# Invariance Principles and Conservation Laws

### Recall from last lecture:

Parity is the operation of changing all coordinates to their negative values. Parity of a state of orbital angular momentum:

P Ylm = (-1)lYlm
or P = (-1)l

## Parity

Parity is a multiplicative quantity.

Parity is conserved in strong and electromagnetic interactions.

photon: JP = 1-

proton and neutron: JP = ½+

deuteron: J=1

pion: J=0

## Pion Spin and Parity (cont'd)

#### Charged pion parity

The parity of the charged pion was originally deduced from the existence of the reaction:

π- d --> n n
There are a number of steps in the logic which I'll enumerate:
1. The pion is captured by a deuteron nucleus. Since the pion is more massive than an electron by a factor of 250, the radius of a bound state is much smaller than that for an electron. Recall that the Bohr radius is 4πε0hbar2/mee2 for an electron; for a π- it is the same except to replace me by the reduced mass of the pion-deuteron system. Hence when a slow pion approaches a nucleus it can easily replace the electron, forming a mesic-deuterium.
2. As the pion drops to lower energy bound states it emits X-rays. The emitted X-rays tell us that the π- settles into an S-state before interacting.
3. The total angular momentum of the initial state must be J=1 since the pion is spin 0, the deuteron is spin 1, and the orbital angular momentum is 0. (More on addition of angular momenta later.
4. The final state consists of two non-relativistic neutrons. Therefore we can write a wave function for their state, with space and spin separated (only possible in the non-relativistic limit):
ψ = φ(space) α(spin) = φ(r) α(S, Sz)
5. For a state consisting of two spin ½ neutrons, the possible values of combined spin are S=0 or 1.
6. There are 3 substates for S=1 and 1 for S=0. Using the ket notation |S, Sz> (different from the text) and denoting the two neutrons as |Sz1, Sz2>, the four states are:
|1,1> = |½,½>
|1,0> = (|½,-½> + |-½,½>)/sqrt(2)
|1,-1> = |-½,-½>
|0,0> = (|½,-½> - |-½,½>)/sqrt(2)
The S=1 states are symmetric upon exchange of particles, while the S=0 state is anti-symmetric. Thus the exchange symmetry of the spin function is (-1)S+1.
7. The space function can be further decomposed into a radial part and an angular part -- the potential between the neutrons depends on their relative separation only. Therefore, the exchange symmetry of the spatial part of the wave function is (-1)L.
8. The overall exchange symmetry of the final state wavefunction is (-1)L+S+1.
9. Since the state consists of two fermions, the overall exchange symmetry must be negative. Therefore L+S must be even.
10. Since the initial state is J=1, so must be the final state (conservation of angular momentum).
11. Given that S=0 or 1, a state with J=1 can be formed by combining states with {L=0, S=1}, {L=1, S=0}, {L=1, S=1}, or {L=2, S=1}. Of these, only the combination of {L=1, S=1} also satisfies the requirement that L+S be even.
12. Thus the two neutrons must be in a state with L=1 and S=1 which has parity (-1)L = -1. The parity of the neutrons is positive, thus the parity of the final state is -1.
13. The parity of the initial state is the parity of the pion times the parity of the deuteron. The deuteron is a neutron and proton state with zero orbital angular momentum and symmetric spin wave function. The parity of the deuteron is positive. Therefore, the parity of the pion must be negative.

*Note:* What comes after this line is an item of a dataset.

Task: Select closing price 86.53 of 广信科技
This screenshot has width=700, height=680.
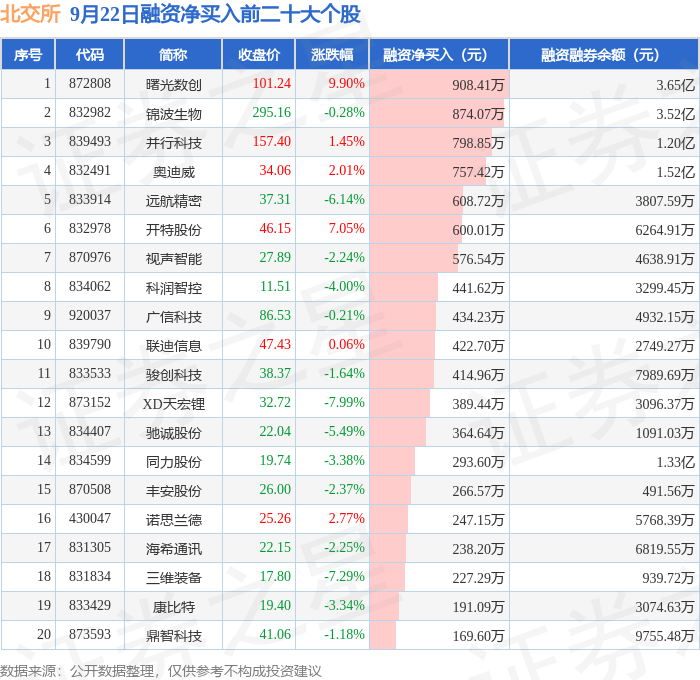Action: click(274, 317)
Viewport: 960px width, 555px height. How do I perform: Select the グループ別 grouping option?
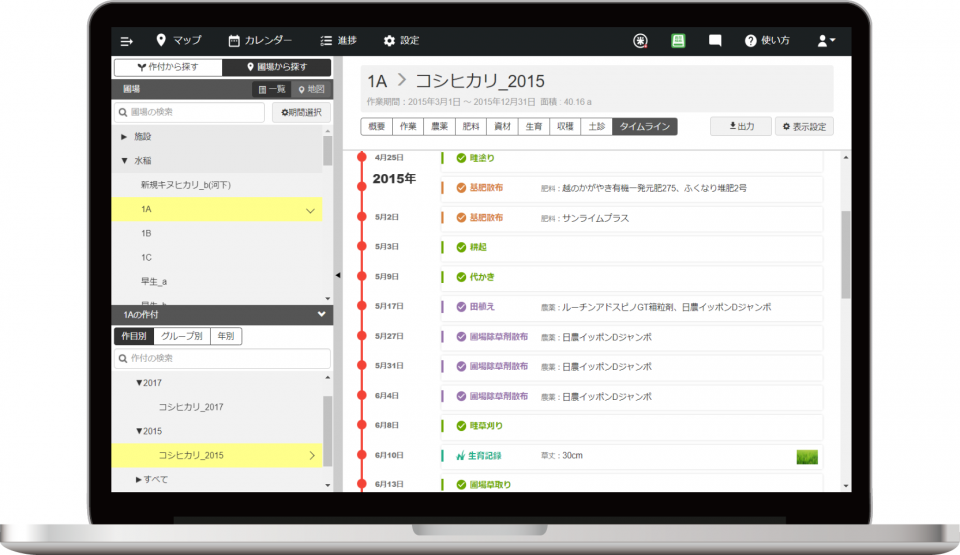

#### Parity of the neutral pion

The parity of the neutral pion was determined by looking at the so called double Dalitz decay π0-->e+e-e+e-. The determination is that the π0 also has negative parity.

At the time, it was not clear if the particles π± were somehow related, or distinct. The fact that they have the same spin and parity is an indication that they are related, and is why they are grouped as pions. That they are not identical particles is clear from the difference in their masses, almost 5MeV, and the tremendous difference in their lifetimes.